Religious Discrimination Bill to include hospitals, aged care

Religious Discrimination Bill to include hospitals, aged care
Image: Federal Attorney General Christian Porter. Image: file photo.

Religious hospitals and aged care providers will be able to discriminate when it comes to hiring staff under the Morrison government’s redrafted religious freedom laws.

Speaking at the National Press Club in Canberra on Wednesday, Attorney-General Christian Porter said the change is “significant” and will give faith-operated hospitals and aged care providers the same rights as schools and other religious bodies to make staffing decisions on the basis of religion.
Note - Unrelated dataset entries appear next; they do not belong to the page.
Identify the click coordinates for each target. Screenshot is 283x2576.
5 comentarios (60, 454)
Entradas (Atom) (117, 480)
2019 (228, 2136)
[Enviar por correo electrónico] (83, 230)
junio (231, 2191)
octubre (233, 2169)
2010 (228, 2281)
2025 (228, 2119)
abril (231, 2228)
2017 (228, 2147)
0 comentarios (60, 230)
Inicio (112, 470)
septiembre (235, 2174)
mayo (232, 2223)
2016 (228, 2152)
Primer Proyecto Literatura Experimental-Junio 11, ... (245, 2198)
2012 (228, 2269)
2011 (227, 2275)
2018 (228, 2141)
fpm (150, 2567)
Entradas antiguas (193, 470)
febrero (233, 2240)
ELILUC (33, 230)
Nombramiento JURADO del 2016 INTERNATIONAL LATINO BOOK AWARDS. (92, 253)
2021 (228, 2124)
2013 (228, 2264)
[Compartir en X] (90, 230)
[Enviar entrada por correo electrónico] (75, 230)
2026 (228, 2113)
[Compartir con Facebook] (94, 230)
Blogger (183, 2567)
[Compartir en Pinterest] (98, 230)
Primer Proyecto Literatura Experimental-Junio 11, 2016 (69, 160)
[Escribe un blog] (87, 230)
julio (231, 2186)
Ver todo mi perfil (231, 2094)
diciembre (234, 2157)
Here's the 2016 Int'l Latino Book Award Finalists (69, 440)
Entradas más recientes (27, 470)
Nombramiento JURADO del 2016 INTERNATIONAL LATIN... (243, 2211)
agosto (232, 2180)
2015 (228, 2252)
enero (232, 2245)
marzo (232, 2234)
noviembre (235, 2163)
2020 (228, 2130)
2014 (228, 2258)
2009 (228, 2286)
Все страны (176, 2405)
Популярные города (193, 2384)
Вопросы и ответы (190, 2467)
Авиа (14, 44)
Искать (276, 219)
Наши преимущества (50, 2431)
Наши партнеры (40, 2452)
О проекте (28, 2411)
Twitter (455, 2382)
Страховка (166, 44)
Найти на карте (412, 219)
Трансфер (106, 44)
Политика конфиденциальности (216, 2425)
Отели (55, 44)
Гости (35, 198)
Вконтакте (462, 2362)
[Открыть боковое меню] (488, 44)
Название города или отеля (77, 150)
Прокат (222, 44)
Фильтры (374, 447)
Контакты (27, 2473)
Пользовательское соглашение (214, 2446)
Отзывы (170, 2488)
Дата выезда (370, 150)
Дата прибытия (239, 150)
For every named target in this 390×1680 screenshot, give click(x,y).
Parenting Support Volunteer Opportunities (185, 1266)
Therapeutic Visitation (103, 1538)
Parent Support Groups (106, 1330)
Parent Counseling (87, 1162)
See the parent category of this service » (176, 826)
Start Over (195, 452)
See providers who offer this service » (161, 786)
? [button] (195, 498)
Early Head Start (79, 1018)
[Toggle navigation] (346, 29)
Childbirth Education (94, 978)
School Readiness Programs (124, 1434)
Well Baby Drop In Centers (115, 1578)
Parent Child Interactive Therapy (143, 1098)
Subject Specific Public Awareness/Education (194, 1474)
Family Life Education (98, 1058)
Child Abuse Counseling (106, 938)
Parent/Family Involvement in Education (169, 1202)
“The religious hospitals and aged care providers themselves recognise that competing objectives of providing access to health services and maintaining a faith-based identity must be reconciled,” Porter said.
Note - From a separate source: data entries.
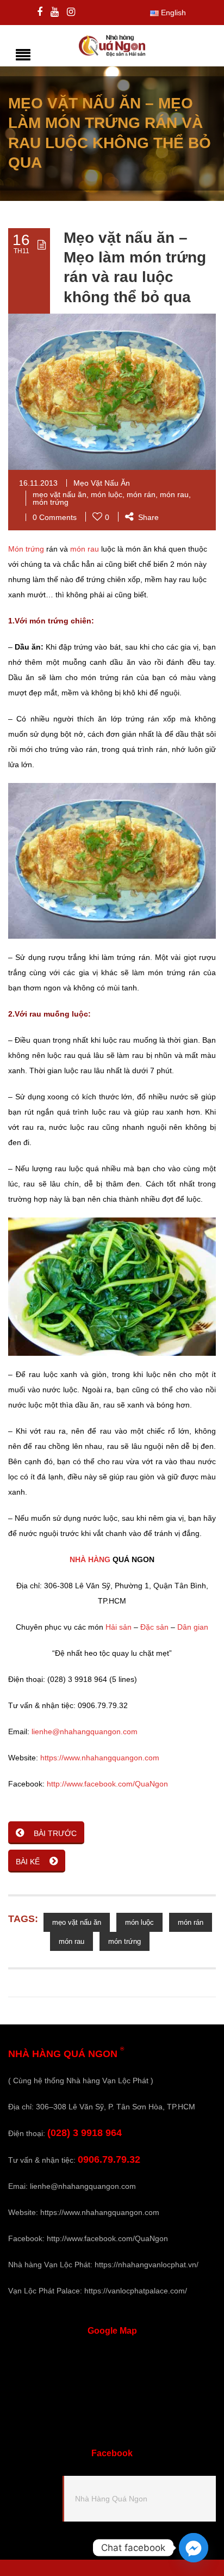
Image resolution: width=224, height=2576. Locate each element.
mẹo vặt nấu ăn (59, 494)
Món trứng (26, 548)
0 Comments (55, 517)
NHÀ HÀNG (90, 1559)
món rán (141, 494)
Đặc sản (154, 1627)
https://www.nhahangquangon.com (99, 1757)
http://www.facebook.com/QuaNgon (107, 1783)
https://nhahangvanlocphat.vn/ (146, 2264)
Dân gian (192, 1627)
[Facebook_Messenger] (193, 2547)
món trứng (51, 502)
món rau (174, 494)
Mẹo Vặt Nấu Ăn (101, 483)
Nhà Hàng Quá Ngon (111, 2498)
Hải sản (118, 1627)
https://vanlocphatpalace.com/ (135, 2290)
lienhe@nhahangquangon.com (85, 1731)
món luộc (106, 494)
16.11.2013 (38, 483)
He added there were “very few” instances in which hospitals and aged care homes would “consider religion or lack of religion before making a decision to accommodate a person”.

Just.equal spokesman Brian Greig OAM called the proposed legislation “appalling, damaging and totally unnecessary” and said the changes to the bill would only result in further discrimination against LGBTQI people.

“The bill has gone from bad to worse because what the religious right have successfully done is pushed the special religious exemptions they currently have in schools that allow them to discriminate against LGBTI students and teachers into the medical system, into hospitals and aged care,” Greig told the Star Observer.

“They don’t want to appear homophobic, so they dress it up as something else. They say ‘we want to protect our ethos and values’, but that’s just a way of camouflaging their homophobia. 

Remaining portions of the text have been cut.